Politically innocent despite having watched several years before the assassination of Bobby Kennedy on television in the wee hours of the morning, despite having watched,again on television, the turmoil and violence of the 1968 Democratic Convention, despite Watergate, I was excited to vote, to participate. I cast my vote nervously and left the voting booth in pride.

Yesterday, I voted at San Francisco's City Hall. I took Muni downtown, got off at the Powell Street Station, pulled my coat hood over my head and walked in the rain through the United Nations Plaza, the Civic Center Plaza, and into the gold-domed City Hall. For the first time in my life, I stood in line and waited over an hour to vote.

The line was long, but the voters waiting their turn were happy and friendly. We joked that someone could make a killing selling pastries and coffee to us; that San Francisco's famous Tamale Lady could wrack up the sales – if only she came by with her twinkly little bell and cartful of tamales. Parents stood in line with their children, lovers stood in line holding hands. Grey-haired ladies with large bags sat in camp chairs,and one young fellow, seeing an old couple moving quite slowly, gave up his spot in line for them – giving them a ten minute wait while he went to the end of the line – to wait another hour. Students stood with ipods plugged into their ears, books in their hands, and their feet tapping out a beat on the tile floor. One woman worked the NY Times crossword puzzle. I brought papers to grade, but scarcely looked at them. We laughed and smiled. We exchanged tidbits of information and gossip: Steve Young, former quarterback of the San Francisco 49ers and a Mormon, has a No on Prop. 8 sign in his yard. The mayor, Gavin Newsom, will be in the Castro in the afternoon, reminding folks to vote. But we delicately danced around the topic everyone had foremost in their minds: the reason we were all standing in line – the historical nature of the election and the man truly responsible for the large early-voter turnout. No, we didn't speak of Barack Obama, but why else would so many people, old and young, happily wait in line to vote on a dreary, rainy day in San Francisco?

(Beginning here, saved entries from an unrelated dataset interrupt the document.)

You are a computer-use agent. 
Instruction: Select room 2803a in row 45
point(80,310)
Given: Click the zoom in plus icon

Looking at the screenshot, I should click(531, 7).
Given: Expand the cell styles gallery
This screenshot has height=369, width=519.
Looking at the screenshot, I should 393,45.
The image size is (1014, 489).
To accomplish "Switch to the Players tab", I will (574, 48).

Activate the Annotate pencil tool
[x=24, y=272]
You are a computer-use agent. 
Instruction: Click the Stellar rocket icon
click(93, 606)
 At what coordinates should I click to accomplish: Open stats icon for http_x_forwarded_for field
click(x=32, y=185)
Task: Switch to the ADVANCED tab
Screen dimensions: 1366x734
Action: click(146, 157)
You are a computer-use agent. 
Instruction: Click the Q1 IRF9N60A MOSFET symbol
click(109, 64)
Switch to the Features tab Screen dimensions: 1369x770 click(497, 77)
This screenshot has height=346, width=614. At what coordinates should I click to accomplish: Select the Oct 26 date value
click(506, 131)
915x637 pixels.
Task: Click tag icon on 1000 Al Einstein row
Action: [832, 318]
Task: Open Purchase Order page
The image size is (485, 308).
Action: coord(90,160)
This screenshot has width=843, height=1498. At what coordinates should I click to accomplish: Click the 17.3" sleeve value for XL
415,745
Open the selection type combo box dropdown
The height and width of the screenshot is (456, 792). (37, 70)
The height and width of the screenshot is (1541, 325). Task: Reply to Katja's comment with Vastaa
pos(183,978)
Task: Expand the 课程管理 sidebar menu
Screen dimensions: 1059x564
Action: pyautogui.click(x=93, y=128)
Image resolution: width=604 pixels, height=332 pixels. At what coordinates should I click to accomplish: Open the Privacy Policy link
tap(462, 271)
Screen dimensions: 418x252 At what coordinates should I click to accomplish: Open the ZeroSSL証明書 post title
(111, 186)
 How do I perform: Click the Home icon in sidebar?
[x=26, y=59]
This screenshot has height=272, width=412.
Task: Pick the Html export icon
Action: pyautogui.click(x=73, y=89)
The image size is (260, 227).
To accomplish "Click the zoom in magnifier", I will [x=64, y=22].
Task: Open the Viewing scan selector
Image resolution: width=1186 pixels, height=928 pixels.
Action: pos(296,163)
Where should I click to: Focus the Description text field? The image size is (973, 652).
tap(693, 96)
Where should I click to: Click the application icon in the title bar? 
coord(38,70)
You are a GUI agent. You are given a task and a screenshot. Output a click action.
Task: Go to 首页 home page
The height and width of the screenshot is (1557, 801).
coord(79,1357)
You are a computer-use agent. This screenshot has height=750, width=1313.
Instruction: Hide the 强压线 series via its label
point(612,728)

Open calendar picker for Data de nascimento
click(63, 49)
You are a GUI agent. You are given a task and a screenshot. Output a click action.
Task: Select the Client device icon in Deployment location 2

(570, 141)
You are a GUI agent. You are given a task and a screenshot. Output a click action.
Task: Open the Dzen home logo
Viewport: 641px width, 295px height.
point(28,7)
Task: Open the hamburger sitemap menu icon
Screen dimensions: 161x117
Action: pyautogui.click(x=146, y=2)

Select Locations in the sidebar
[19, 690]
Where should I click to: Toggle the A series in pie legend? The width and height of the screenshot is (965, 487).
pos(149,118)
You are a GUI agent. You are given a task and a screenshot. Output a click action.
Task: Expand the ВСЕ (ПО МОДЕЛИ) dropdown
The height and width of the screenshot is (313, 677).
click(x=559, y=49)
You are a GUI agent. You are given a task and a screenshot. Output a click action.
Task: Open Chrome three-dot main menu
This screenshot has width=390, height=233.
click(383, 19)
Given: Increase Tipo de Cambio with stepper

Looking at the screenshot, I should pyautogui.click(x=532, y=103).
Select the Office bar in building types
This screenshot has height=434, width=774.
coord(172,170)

I went through the state and local ballots first, following my little cheat sheet prepared at home. I drew my line across the ballot for my congressional representative. And then I paused, to savor the moment, to say a little prayer, before I cast my vote for President with trembling hands. I tell my students: don't vote with your heart, vote with your head. But I voted with both. How could I not? And I walked out of City Hall with my “I Voted Sticker” securely plastered on my coat lapel. The rain came down harder than before. But I skipped through the heavy sheets of rain, splashed through the puddles. Pretending I was Gene Kelly, I danced my way back to the Powell Street Station, ran down the stairs, through the closing doors of the M line car, and smiled my way back home.